Forscherin für einen Tag

Girls’ Day und „Neue Wege für Jungs“ am Helmholtz-Zentrum für Infektionsforschung

20.04.2007

Selbst im Labor stehen und wissenschaftlich arbeiten – das wollen noch immer zu wenige Mädchen. Dabei bieten die Naturwissenschaften für Jungen und Mädchen gleichermaßen interessante Perspektiven. Am 26. April 2007 will das Helmholtz-Zentrum für Infektionsforschung das unter Beweis stellen.

Zwischen 9 und 13 Uhr können rund 80 Mädchen, aber auch interessierte Jungen einen Blick hinter die Kulissen des Helmholtz-Zentrums werfen. Mit Kittel und Schutzbrille werden die Jugendlichen dann selbst zu Forscherinnen und dürfen mikroskopieren und experimentieren.
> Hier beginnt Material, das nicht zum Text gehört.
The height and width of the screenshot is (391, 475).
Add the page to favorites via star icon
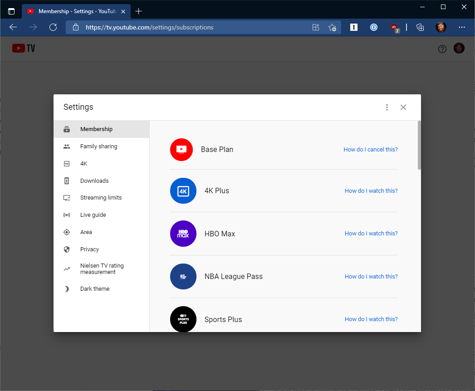pos(332,27)
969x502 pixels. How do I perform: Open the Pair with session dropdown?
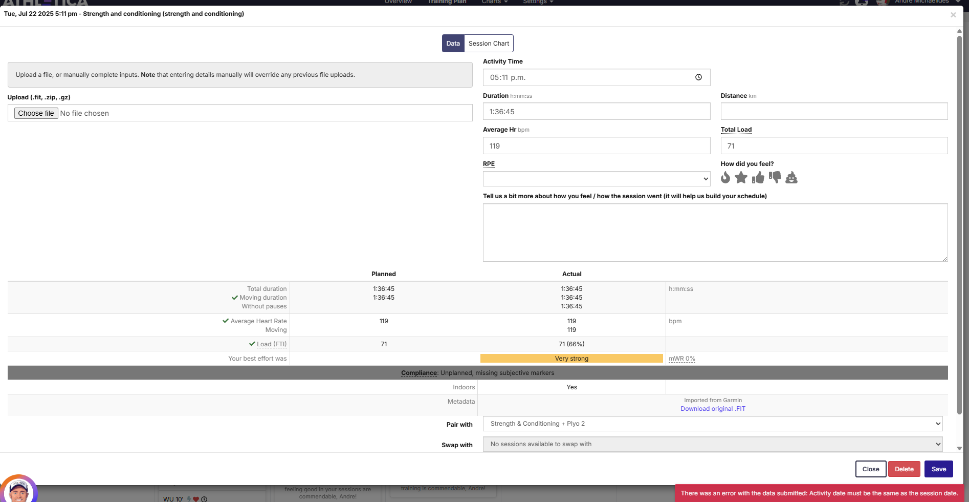pyautogui.click(x=712, y=424)
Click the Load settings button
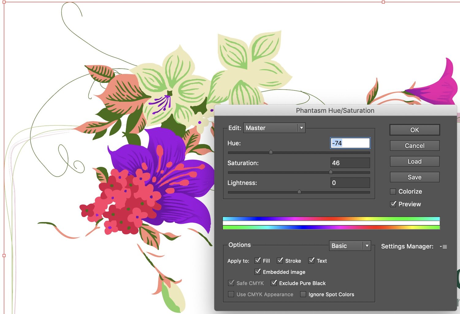The width and height of the screenshot is (460, 314). click(415, 161)
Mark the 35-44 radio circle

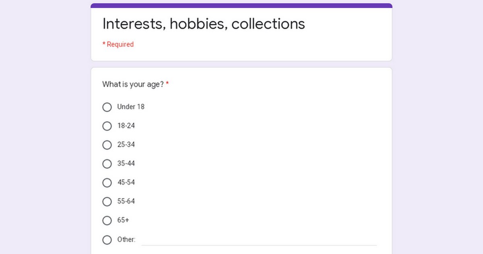tap(107, 164)
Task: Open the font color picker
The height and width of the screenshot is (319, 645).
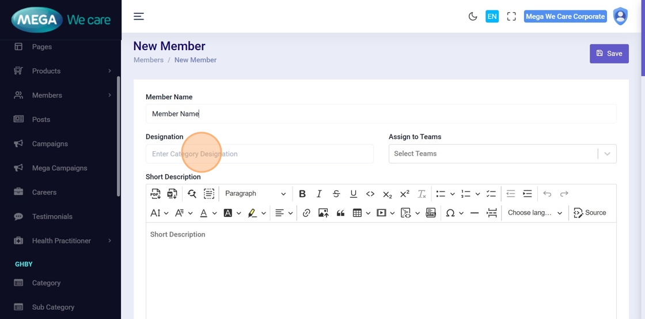Action: pyautogui.click(x=204, y=213)
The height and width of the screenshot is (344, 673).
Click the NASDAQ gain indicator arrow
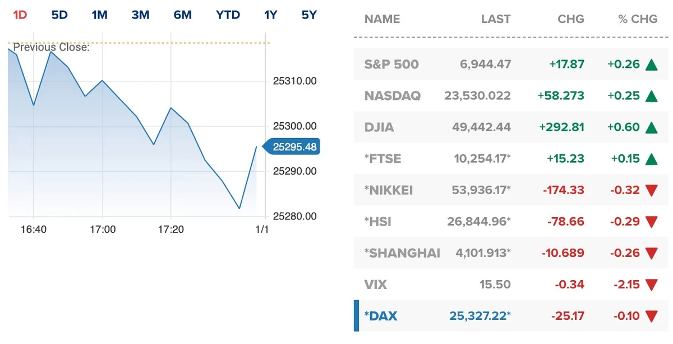click(x=651, y=95)
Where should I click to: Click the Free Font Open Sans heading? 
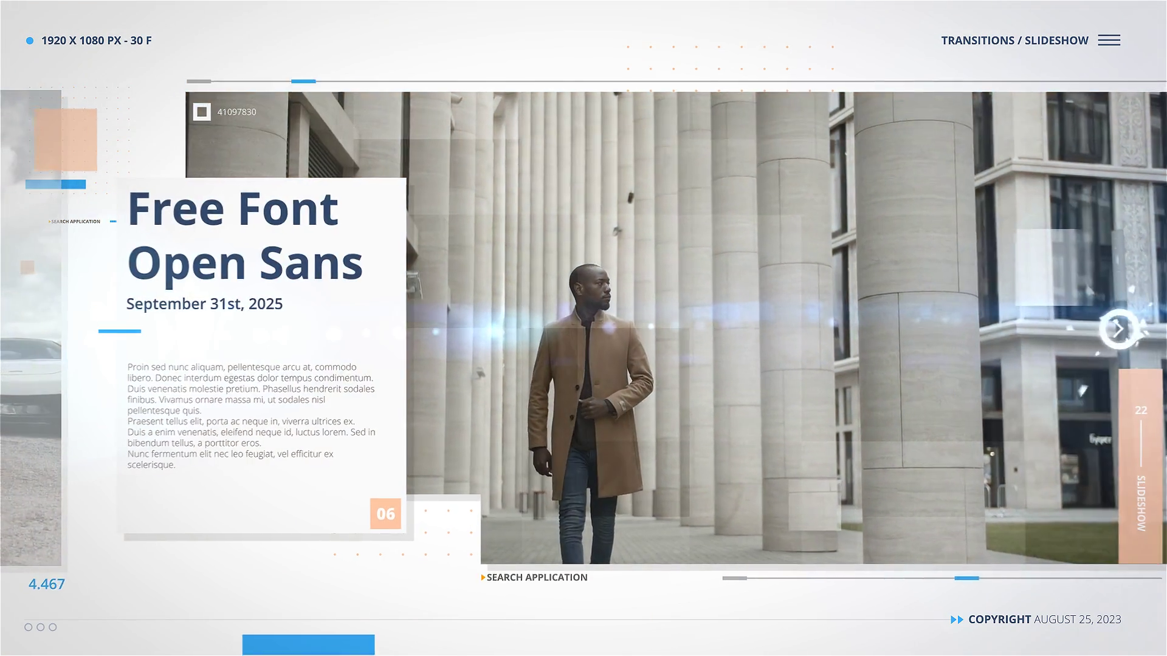pos(244,236)
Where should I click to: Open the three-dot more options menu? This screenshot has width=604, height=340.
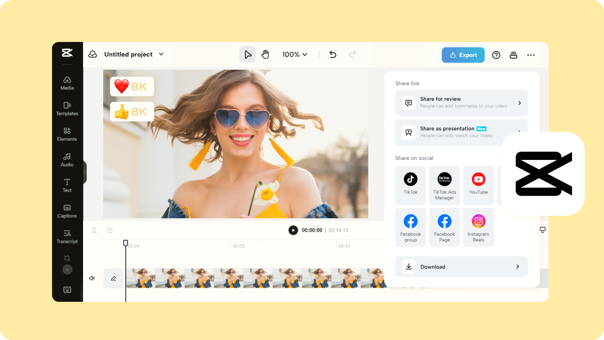[531, 55]

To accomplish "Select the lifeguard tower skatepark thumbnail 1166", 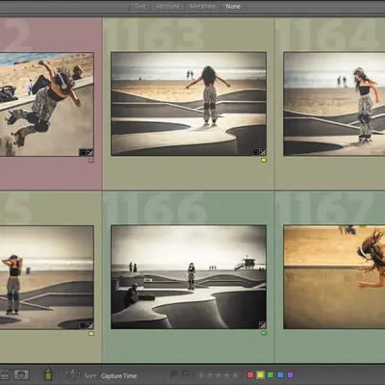I will 189,277.
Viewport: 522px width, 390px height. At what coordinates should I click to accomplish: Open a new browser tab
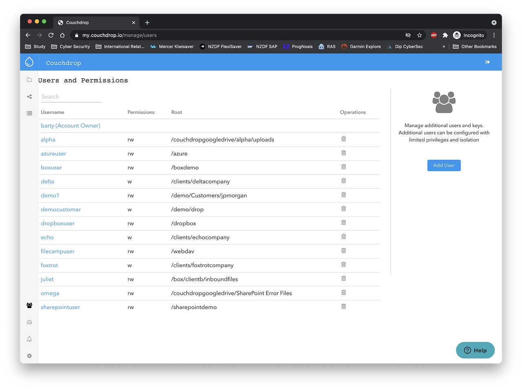tap(147, 22)
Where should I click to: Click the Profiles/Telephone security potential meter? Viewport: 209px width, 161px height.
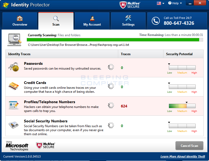[x=182, y=106]
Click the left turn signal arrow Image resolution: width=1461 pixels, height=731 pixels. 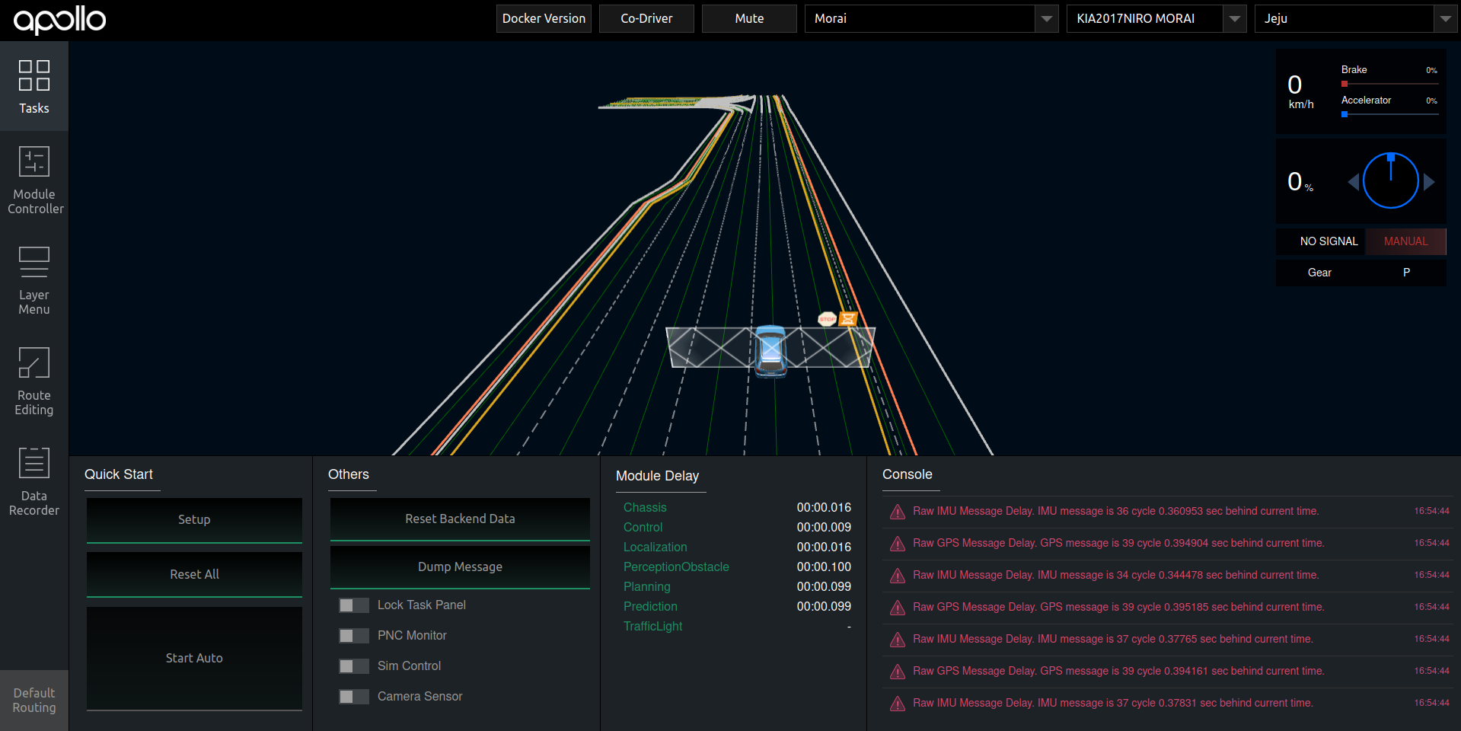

Wissenschaftler und Wissenschaftlerinnen aus sechs verschiedenen Arbeitsgruppen des Zentrums erzählen aus ihrem spannenden Berufsleben. Die Laufbahn einer Arbeitsgruppenleiterin wird genauso vorgestellte, wie die einer Doktorandin oder technischen Angestellten.

Wer sich für eine Ausbildung zur Biologie- oder Chemielaborantin interessiert, kann alles Wissenswerte rund um dieses Berufsbild von Detlef Hanisch und Andrea Ahlers erfahren. Infos aus erster Hand geben fünf Labor-Azubis des Helmholtz-Zentrums für Infektionsforschung. Erstmals präsentiert sich auch der technische Betrieb – Ralf Bitter gibt einen Einblick in die Welt der Elektronik und informiert über die Möglichkeiten zur Ausbildung. Zu einem modernen Forschungszentrum gehört auch eine IT-Abteilung: Eva Zimmermann zeigt den Jungen und Mädchen, wie sie eine eigene Homepage erstellen können. Beim Küchenchef und seinem Team können interessierte Jugendliche lernen wie in einer Großküche gekocht wird.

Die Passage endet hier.